This super easy and satisfying low carb cheesy spaghetti squash skillet will be a huge hit with the entire family! Tender strands of spaghetti squash swimming in a tangy meat sauce and loaded with stringy mozzarella cheese? What’s not to love?!?!
This is the last of my keto spaghetti squash recipe series this week and it’s the hand’s down favorite of the Hungry dudes. I loved them all, but even I can’t deny that the sheer comfort food awesomeness of this keto cheesy spaghetti squash skillet makes it a real winner!
Like all of this week’s low carb spaghetti squash recipes, this one is super easy – maybe even the easiest, since all you have to do is brown the meat, pour in the sauce and simmer for a bit and then add the cooked spaghetti squash. Top it with a massive amount of mozzarella cheese and even the most die hard pasta fans will have to admit that this cheesy spaghetti squash skillet is a contender.
I prefer to make this keto cheesy spaghetti squash skillet with my easy keto marinara sauce, but any quality jar sauce will do in a pinch – just make sure that it’s sugar free and you should be OK.

Extracted information:
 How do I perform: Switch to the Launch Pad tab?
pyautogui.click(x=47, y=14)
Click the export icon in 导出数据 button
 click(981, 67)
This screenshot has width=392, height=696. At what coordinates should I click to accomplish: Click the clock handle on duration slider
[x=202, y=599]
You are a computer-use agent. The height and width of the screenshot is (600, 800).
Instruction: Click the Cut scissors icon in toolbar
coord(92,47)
--
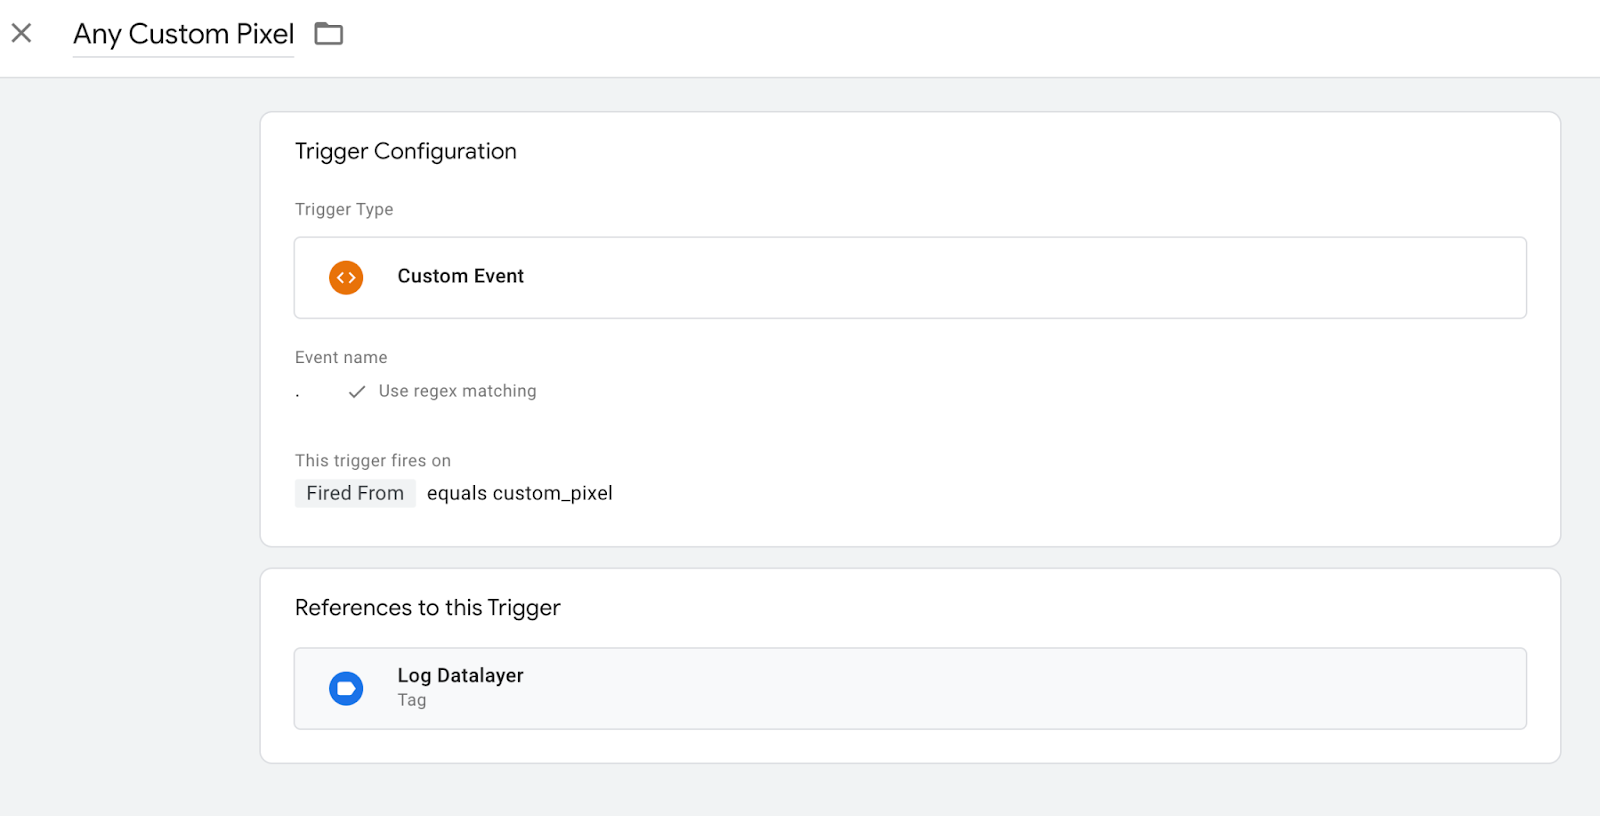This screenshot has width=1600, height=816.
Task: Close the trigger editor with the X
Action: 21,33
--
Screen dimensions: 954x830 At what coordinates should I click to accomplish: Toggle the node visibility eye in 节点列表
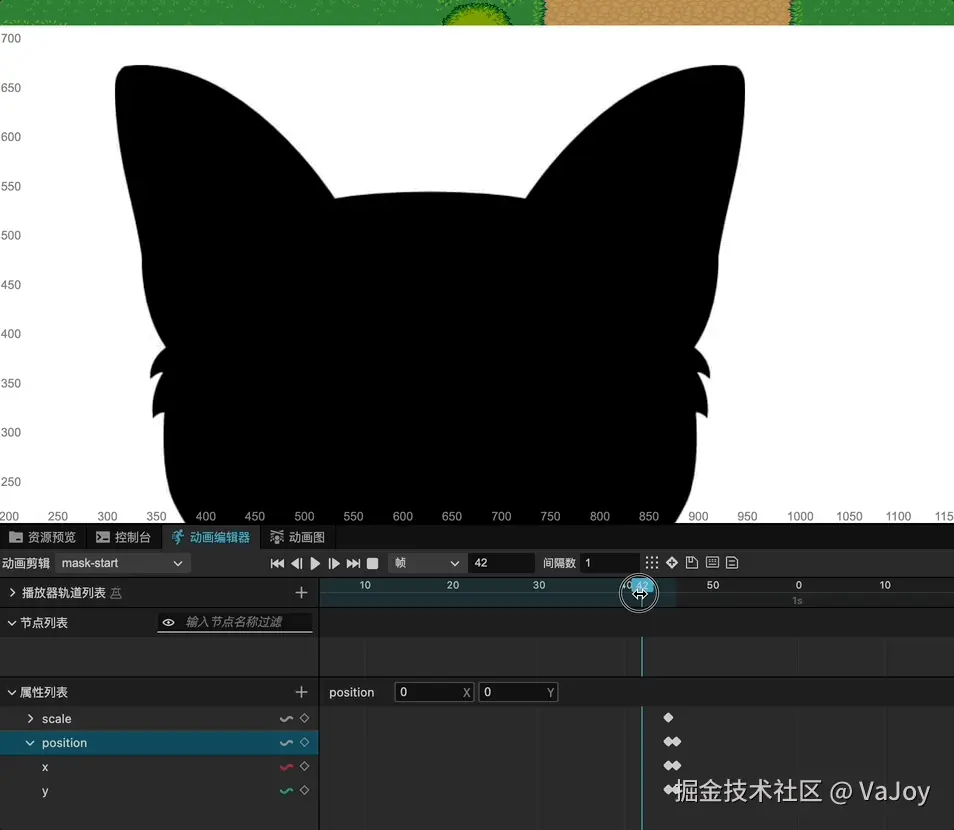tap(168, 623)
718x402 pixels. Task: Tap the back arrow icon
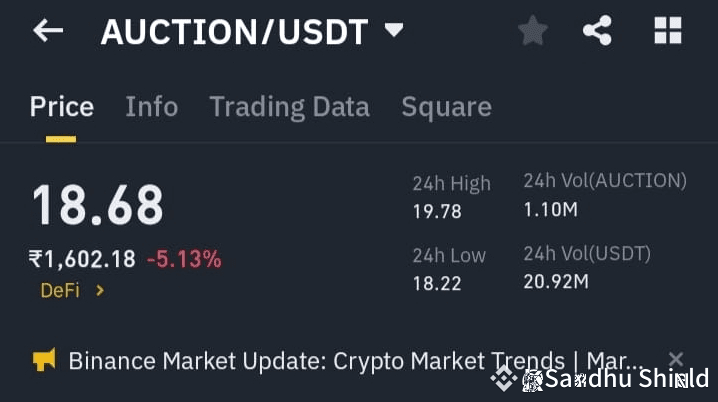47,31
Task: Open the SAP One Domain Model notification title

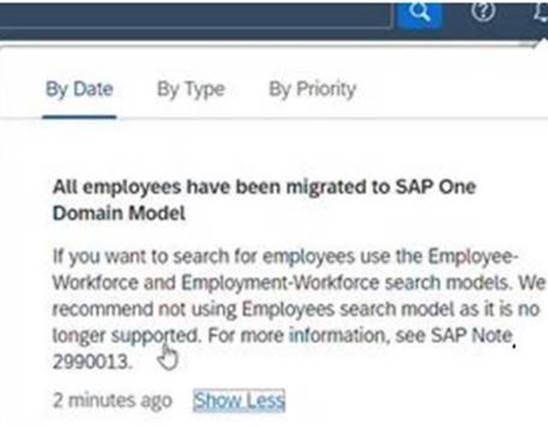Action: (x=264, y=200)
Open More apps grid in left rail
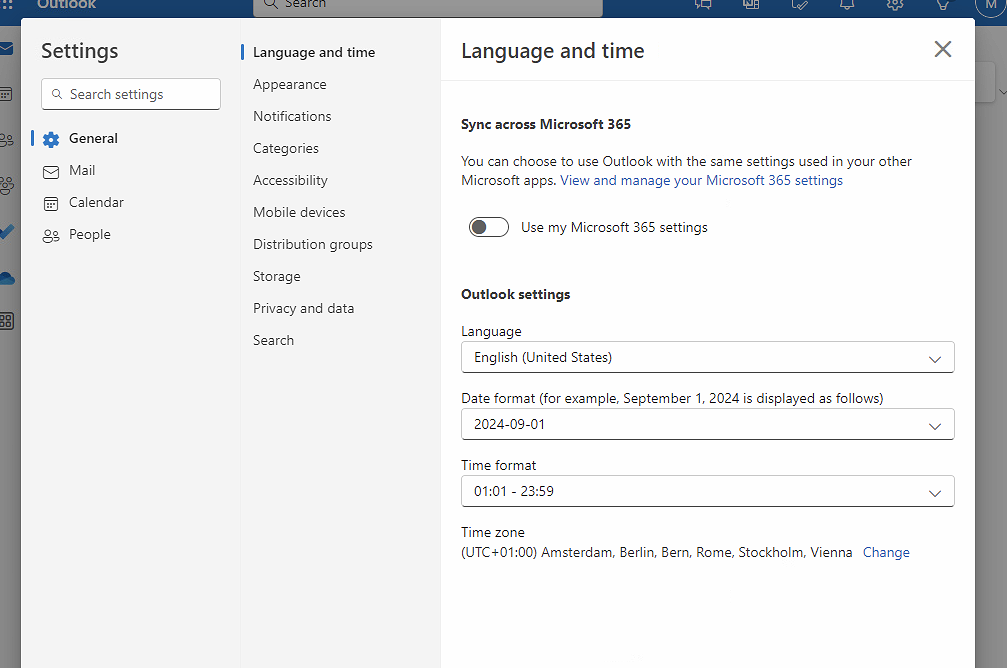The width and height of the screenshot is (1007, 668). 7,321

Exercise aim:
Condense the spaghetti squash skillet text's paragraph beginning "Like all of this week's low carb spaghetti squash recipes" into a short bulleted list that keeps its main facts.

Answer for this exercise:
- Like the week's other low carb spaghetti squash recipes, this one is very easy, possibly the easiest.
- Steps: brown the meat, add the sauce, simmer briefly, then add the cooked spaghetti squash.
- Top with plenty of mozzarella cheese.
- Even devoted pasta fans will have to admit the dish is a contender.